Pela ruralidade - LXXXIX (Em Macieira de Fornelos, Cinfães, a m/velha cozinha)
Desde sempre nas aldeias as casas de lavoura tinham uma ampla cozinha. Distinguia-se das restantes divisões que eram diminutas, nomeadamente os quartos e a sentina que era um cubículo, mas a cozinha essa era espaçosa. Era aí onde se passava a azáfama da casa, cozer o pão, e então à volta da lareira havia toda uma catadupa de afazeres, confeccionar os alimentos e consumi-los, de Verão na mesa de quatro pernas e no Inverno na tábua do preguiceiro que baixava nas barbas do lume.
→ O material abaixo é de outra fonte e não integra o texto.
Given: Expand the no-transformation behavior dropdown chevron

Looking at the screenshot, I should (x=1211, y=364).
Nas noites frias à luz da candeia, era a matriarca a fiar para mais tarde fazer uns coturnos. O petiz que foi, e agora aqui a alinhavar estas memórias, a fazer os deveres da escola na lousa e a memorizar as linhas do caminho-de-ferro, ramais, estações, apeadeiros com a dificuldade que agora se imagina, à luz da candeia. A lição tinha de ir bem estudada, pois a rigidez da professora, já por aqui falei nela (ver link no fim do post) era de escacha pessegueiro. Ainda bem que naquela altura não havia auto-estradas nem itinerários principais ou complementares senão tínhamos que encornar a A 1, 2… ou IP 1, 2 ,3… ou IC 1, 2, 3, 4…etc.
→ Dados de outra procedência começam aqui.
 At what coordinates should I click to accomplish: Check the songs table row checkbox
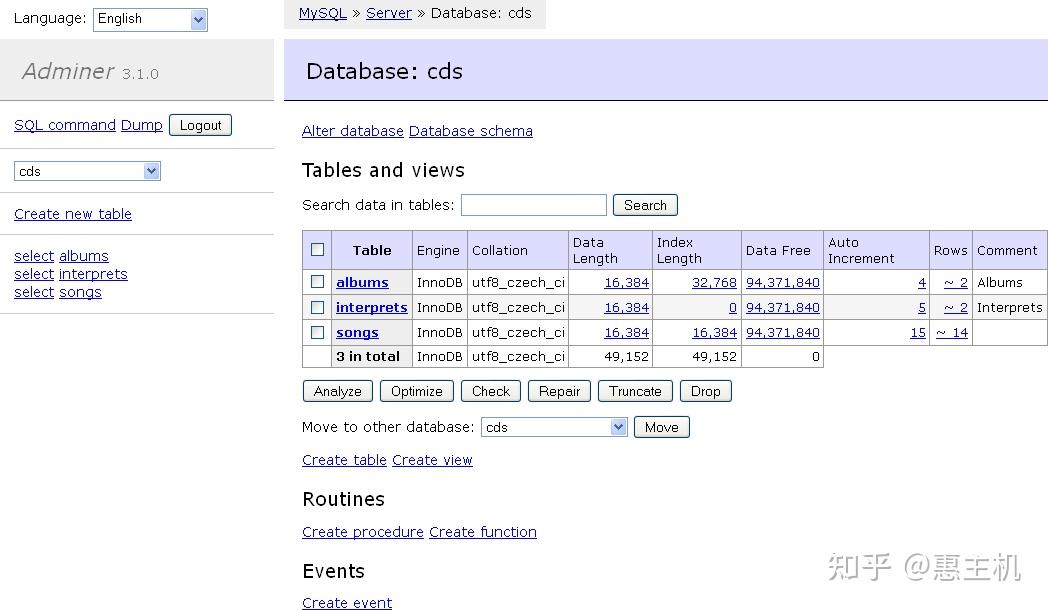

Era, a cozinha, também o local das conversas cruzadas sobre o andamento dos trabalhos agrícolas do dia e as programações para o dia seguinte. Rezar o terço também, principalmente no mês de Maio, mas esse hábito nunca o presenciei na velha cozinha das minhas raízes. O patriarca, esse enquanto atiçava o lume nas achas colocadas em plano inclinado no tresfogueiro, passava a mão calejada pelo lombo do gato que enroscado também saboreava o quente do crepitar na lareira, ia magicando na madrugada que ia fazer para regar o milho do restivo que já estava a pedir água com a folha torcida. Não podia ter perna manca pois tinha de dar a poça das Várzeas e a brecha do campo da Seara vazias ao dar o sol na capela.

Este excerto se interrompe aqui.